Pronounced KEEN-WAH, this tiny grain was first cultivated and cherished by the Incas and Aztecs. It is extremely high in protein and has a light, delicate, almost nutty flavor that pairs easily with all sorts of ingredients. When it cooks, the grain opens up slightly, producing a texture that is slightly crunchy, but not at all tough.

Quinoa is a nice change of pace from rice, served plain as an accompaniment to braised meats and stews. Or it can be made into a warm, flavorful pilaf, with onions, herbs, nuts, and dried fruits. Here we let it cool, then mix it with a flavorful dressing. The herbs are the perfect complement adding a fresh profile while still letting the grain’s flavor shine.

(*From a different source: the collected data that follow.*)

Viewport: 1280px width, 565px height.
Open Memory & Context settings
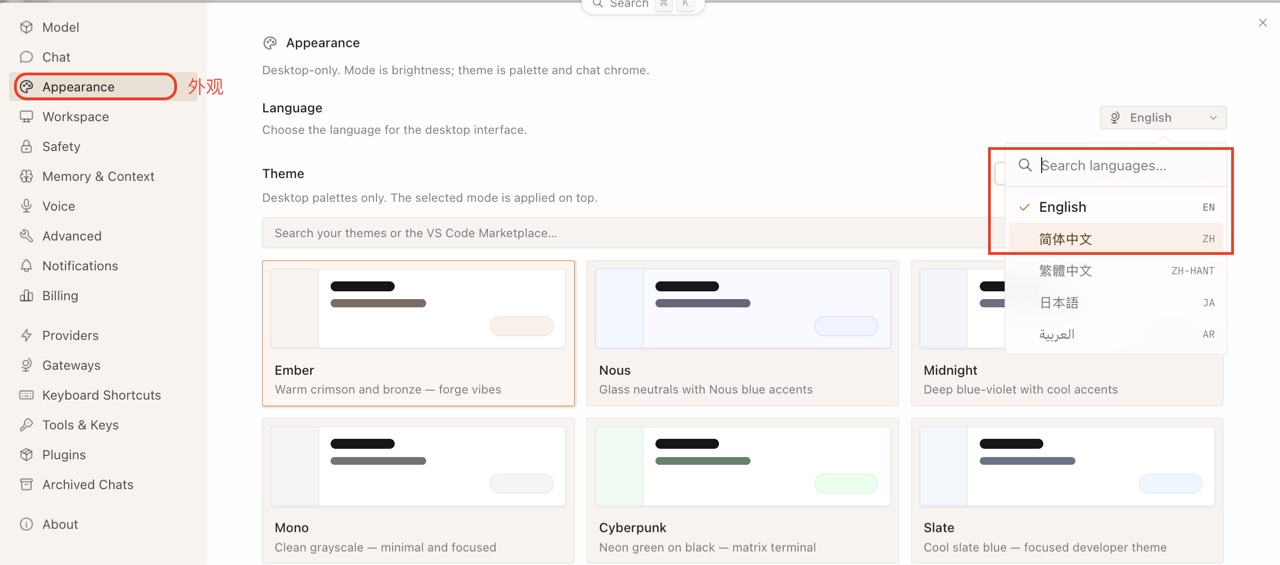(98, 176)
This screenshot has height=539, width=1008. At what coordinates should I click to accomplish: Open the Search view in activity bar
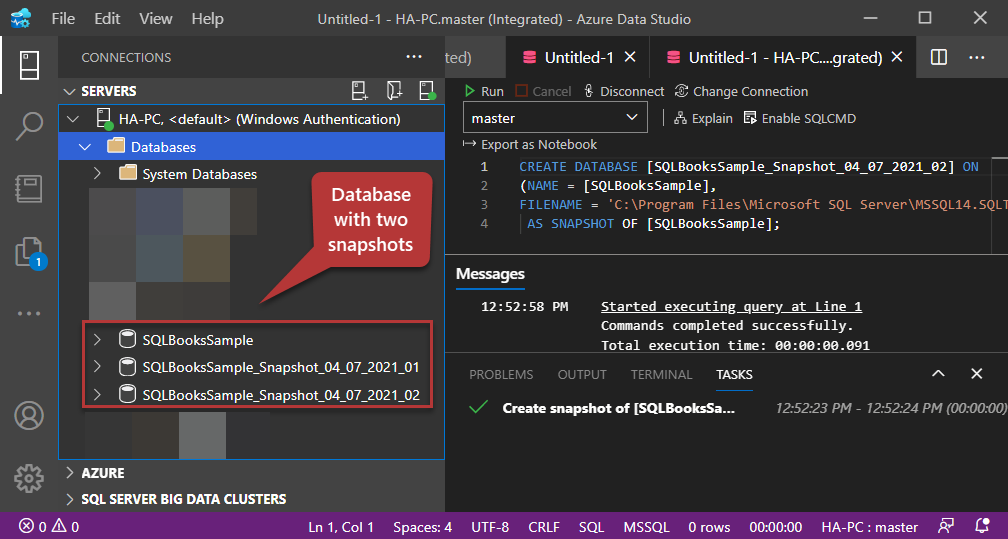point(29,126)
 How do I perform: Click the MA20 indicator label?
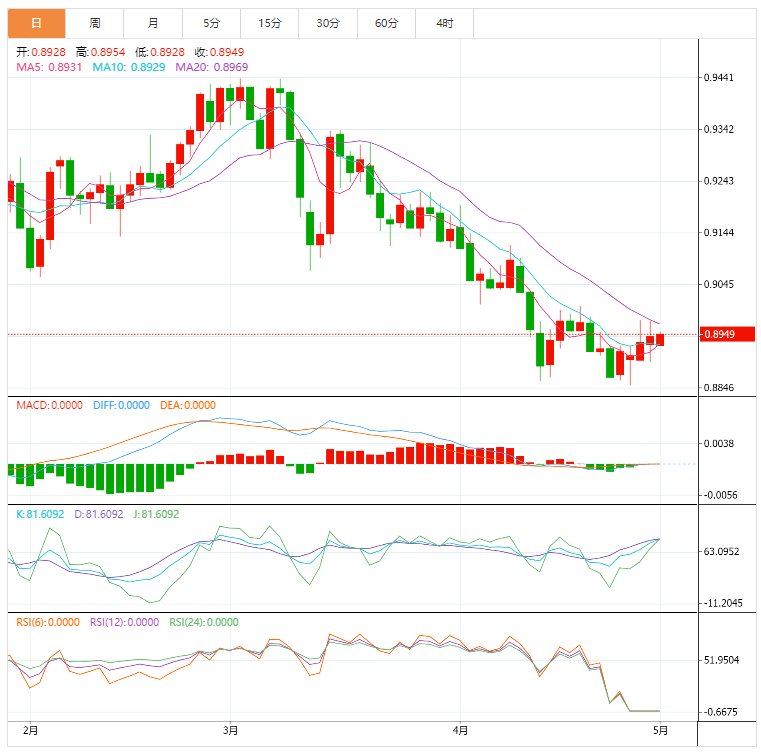click(x=211, y=67)
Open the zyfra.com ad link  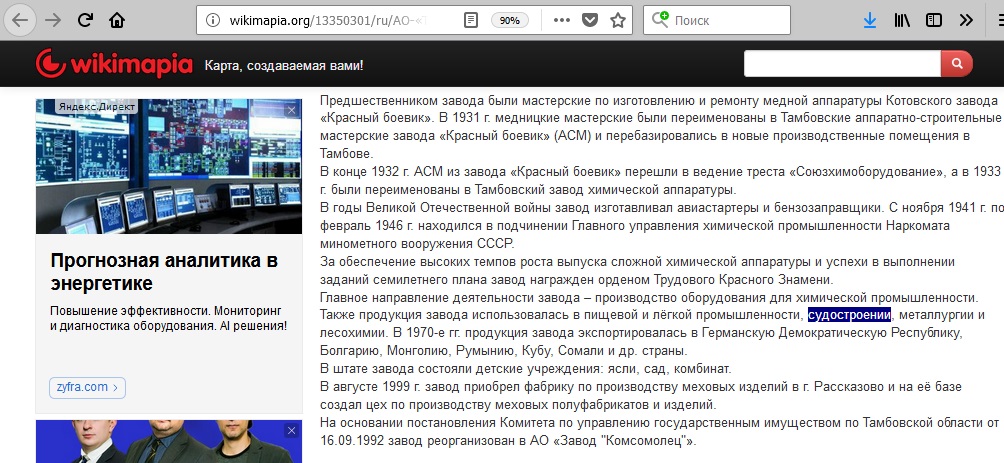[87, 387]
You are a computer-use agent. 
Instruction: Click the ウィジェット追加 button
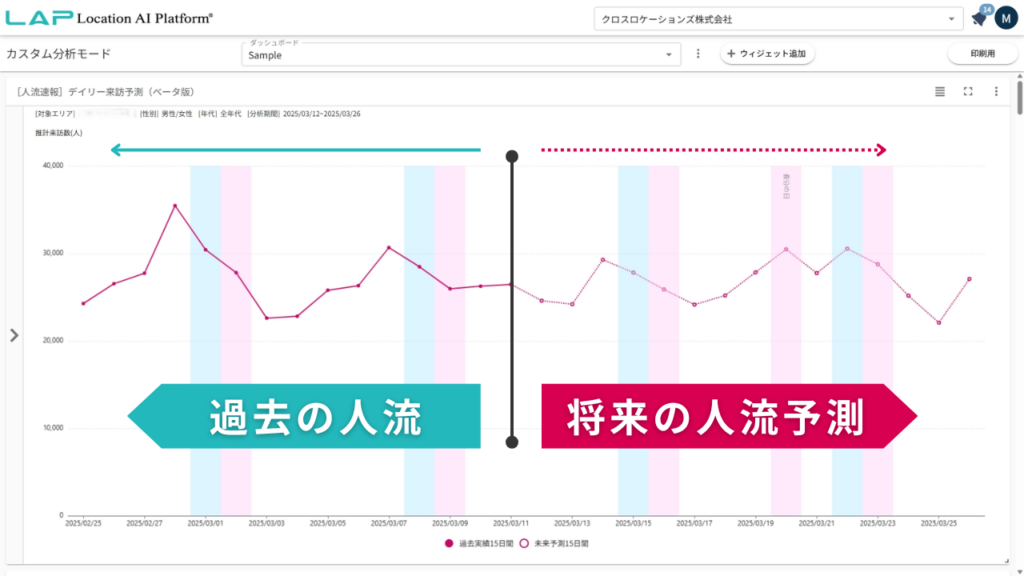[770, 53]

Quinoa can be found today in health food stores and most large supermarkets. If you buy it in bulk, be sure to rinse it well. The grain has a natural, soapy film that serves as its own natural insect repellant. Rinsing through a colander with cold water for 30-60 seconds will suffice.
keen wah

Quinoa Herb Salad

INGREDIENTS

4 cups water
1-1/2 cup quinoa
1 large shallot, minced
1/4 cup fresh thyme, minced
1/4 cup fresh sage, minced
1/4 cup fresh tarragon, minced
juice and zest of 1 lemon
3 TB. olive oil
1/2 small red onion
1 cup cherry tomatoes, halved
1 cucumber, diced
1/4 cup fresh basil leaves
1/4 cup flat leaf parsley leaves
1/2 cup sliced almonds

METHOD

  1. Bring water to a boil over high heat. Add quinoa, reduce heat, cover, and simmer 15 minutes, until tender. Drain and spread onto a baking sheet to cool and dry. Set aside.
  2. In a large bowl mix together shallot, thyme, sage, tarragon, lemon zest and juice, and oil. Add onion, tomato, cucumber, and cooled quinoa. Stir thoroughly to coat, and chill at least 30 minutes. Toss in basil, parsley, and almonds just before serving.